:: WORK INSTRUCTIONS ::
From the records, please copy the lines between the line holding "Microphone (32, 328)" and the line holding "arguments (30, 136)", inclusive, unchanged. Leave out every other line.

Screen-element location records
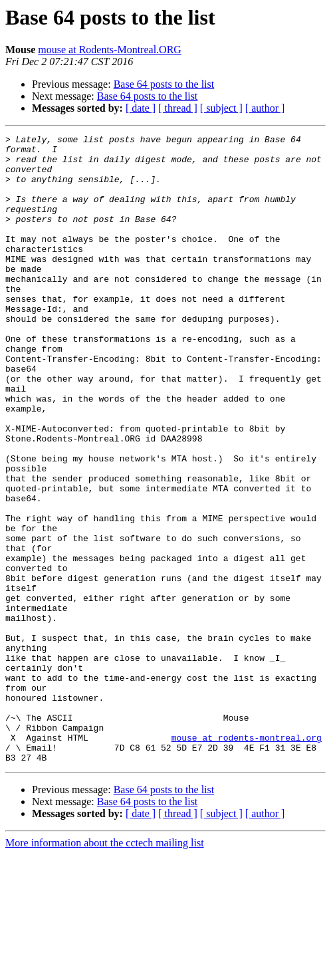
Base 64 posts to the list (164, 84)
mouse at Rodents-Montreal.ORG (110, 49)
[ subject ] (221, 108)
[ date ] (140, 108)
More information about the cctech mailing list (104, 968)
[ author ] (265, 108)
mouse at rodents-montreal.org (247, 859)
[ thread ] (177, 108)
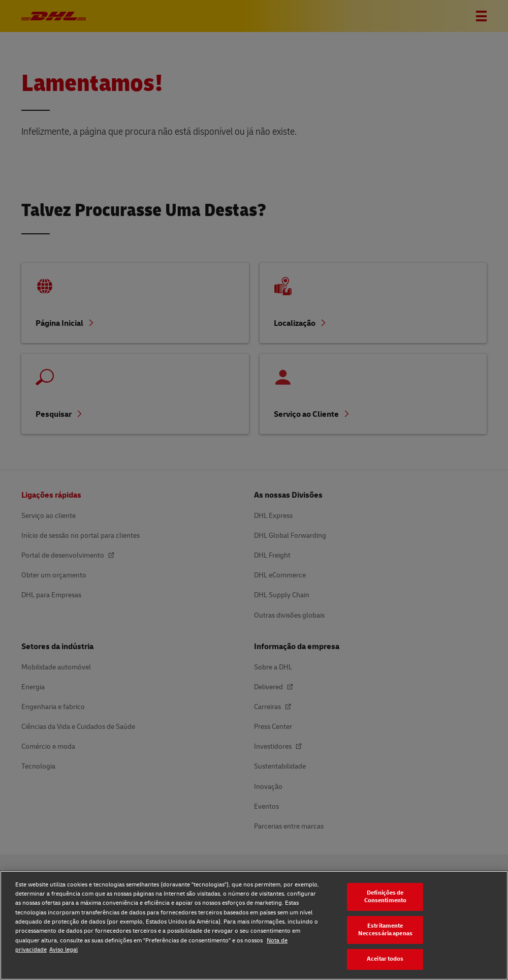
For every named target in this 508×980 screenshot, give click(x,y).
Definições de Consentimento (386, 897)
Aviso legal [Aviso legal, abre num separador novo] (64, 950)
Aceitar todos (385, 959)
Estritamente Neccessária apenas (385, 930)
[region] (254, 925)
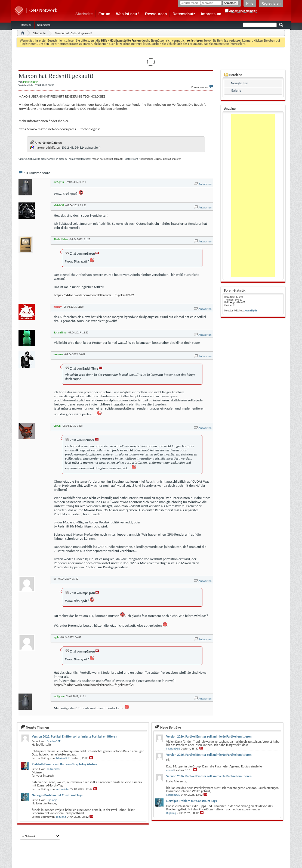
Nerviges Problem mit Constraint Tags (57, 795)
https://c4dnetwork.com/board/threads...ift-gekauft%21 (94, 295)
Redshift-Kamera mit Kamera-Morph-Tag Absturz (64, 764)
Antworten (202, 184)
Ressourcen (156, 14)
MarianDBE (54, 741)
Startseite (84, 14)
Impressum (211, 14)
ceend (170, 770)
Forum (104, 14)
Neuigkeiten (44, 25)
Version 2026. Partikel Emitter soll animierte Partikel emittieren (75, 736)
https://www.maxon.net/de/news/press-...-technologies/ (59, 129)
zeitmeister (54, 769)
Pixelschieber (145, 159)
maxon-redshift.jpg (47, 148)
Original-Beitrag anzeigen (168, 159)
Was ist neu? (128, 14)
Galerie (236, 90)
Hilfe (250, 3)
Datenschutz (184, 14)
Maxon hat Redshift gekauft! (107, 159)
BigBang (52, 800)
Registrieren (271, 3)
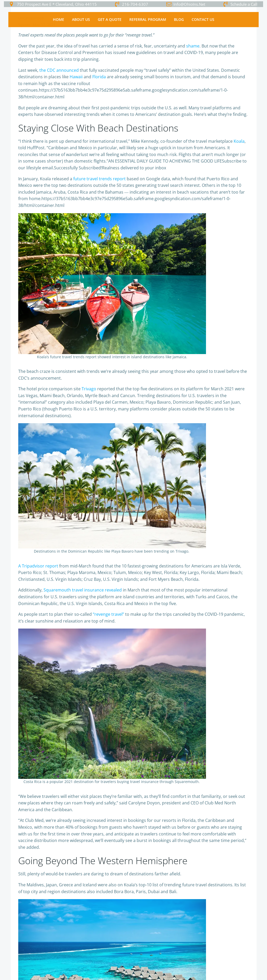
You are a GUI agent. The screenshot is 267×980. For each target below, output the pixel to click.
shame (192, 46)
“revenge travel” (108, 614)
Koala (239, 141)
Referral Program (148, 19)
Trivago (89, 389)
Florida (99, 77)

* * *

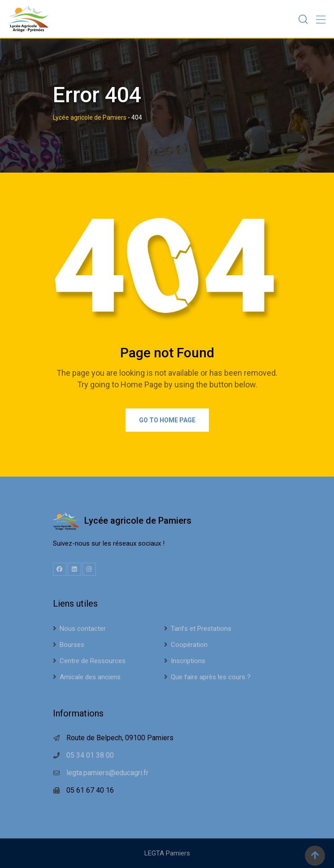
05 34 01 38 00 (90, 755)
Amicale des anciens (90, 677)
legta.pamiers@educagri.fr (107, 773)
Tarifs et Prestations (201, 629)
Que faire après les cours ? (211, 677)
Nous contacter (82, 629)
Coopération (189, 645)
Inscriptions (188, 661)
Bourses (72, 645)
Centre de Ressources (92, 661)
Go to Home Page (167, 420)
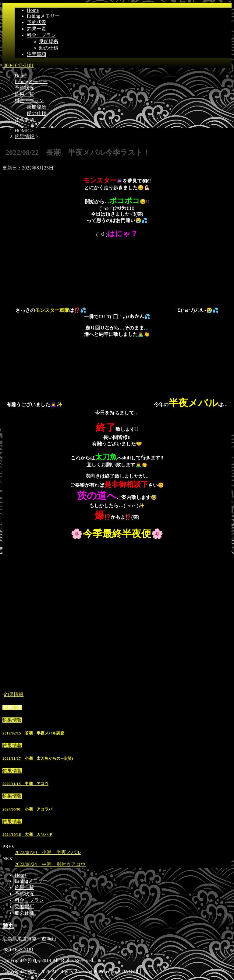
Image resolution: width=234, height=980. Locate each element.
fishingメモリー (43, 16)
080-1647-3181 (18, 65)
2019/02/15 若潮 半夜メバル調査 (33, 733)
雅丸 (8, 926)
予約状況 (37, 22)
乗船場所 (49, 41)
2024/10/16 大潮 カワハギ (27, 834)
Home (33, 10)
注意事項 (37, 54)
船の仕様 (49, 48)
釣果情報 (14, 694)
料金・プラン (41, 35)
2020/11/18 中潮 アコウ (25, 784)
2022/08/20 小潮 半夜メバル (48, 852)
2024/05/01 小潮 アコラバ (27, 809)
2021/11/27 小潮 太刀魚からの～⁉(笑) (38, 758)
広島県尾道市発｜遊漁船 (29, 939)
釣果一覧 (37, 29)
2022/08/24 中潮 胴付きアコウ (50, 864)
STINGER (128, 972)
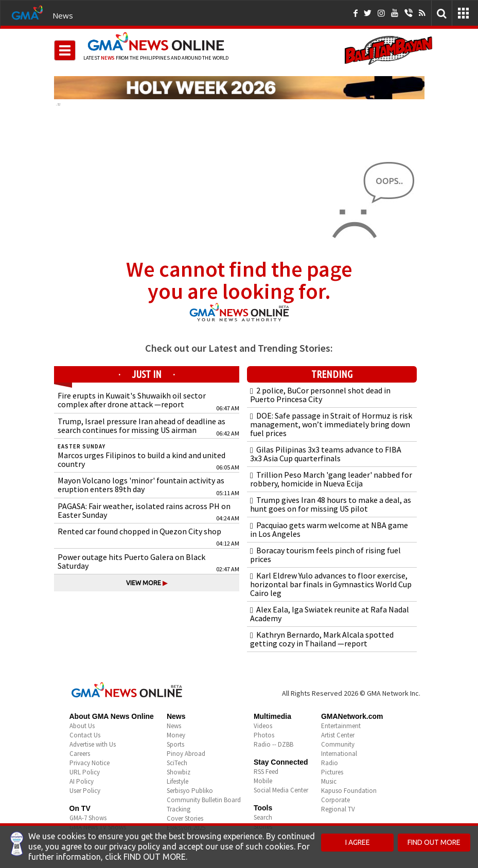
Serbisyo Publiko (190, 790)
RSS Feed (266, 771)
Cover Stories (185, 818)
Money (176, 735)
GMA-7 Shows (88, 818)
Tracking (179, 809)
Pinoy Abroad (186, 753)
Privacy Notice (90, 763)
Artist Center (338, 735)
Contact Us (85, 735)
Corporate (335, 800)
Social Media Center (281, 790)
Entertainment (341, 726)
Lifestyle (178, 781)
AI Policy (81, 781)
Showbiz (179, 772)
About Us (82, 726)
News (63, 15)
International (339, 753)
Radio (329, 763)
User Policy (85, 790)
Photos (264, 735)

---

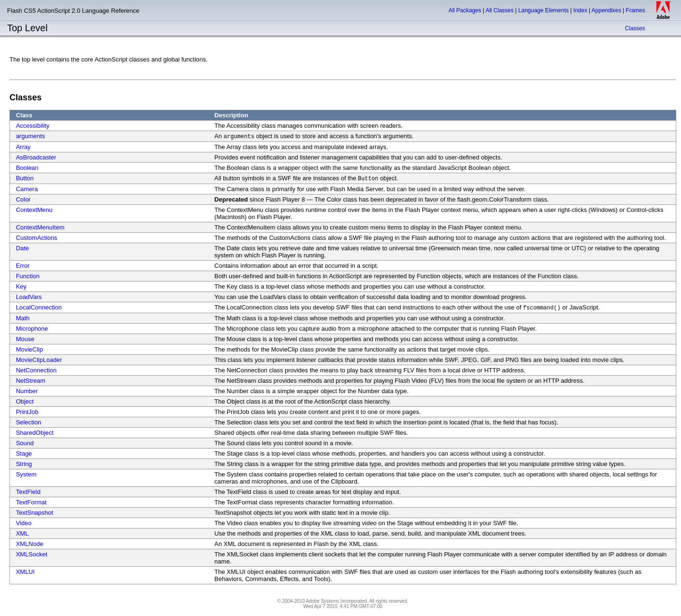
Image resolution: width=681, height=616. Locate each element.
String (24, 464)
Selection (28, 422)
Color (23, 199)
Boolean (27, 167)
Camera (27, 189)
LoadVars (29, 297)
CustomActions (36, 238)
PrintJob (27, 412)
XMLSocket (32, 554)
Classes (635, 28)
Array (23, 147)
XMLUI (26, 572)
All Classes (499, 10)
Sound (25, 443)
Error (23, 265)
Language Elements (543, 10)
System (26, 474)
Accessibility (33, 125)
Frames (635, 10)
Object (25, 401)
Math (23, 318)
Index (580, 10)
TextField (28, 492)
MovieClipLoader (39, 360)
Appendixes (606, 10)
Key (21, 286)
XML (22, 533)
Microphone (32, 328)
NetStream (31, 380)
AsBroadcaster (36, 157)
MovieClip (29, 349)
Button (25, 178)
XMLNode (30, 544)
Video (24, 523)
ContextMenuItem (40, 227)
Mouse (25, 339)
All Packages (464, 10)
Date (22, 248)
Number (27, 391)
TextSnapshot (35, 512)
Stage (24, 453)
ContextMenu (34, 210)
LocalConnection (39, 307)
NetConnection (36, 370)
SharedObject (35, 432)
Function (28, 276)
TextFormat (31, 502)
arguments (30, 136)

:: COMPLETED EXERCISE ::
Microphone (32, 328)
NetStream (31, 380)
AsBroadcaster (36, 157)
MovieClip (29, 349)
Button (25, 178)
XMLNode (30, 544)
Video (24, 523)
ContextMenuItem (40, 227)
Mouse (25, 339)
All Packages (464, 10)
Date (22, 248)
Number (27, 391)
TextSnapshot (35, 512)
Stage (24, 453)
ContextMenu (34, 210)
LocalConnection (39, 307)
NetConnection (36, 370)
SharedObject (35, 432)
Function (28, 276)
TextFormat (31, 502)
arguments (30, 136)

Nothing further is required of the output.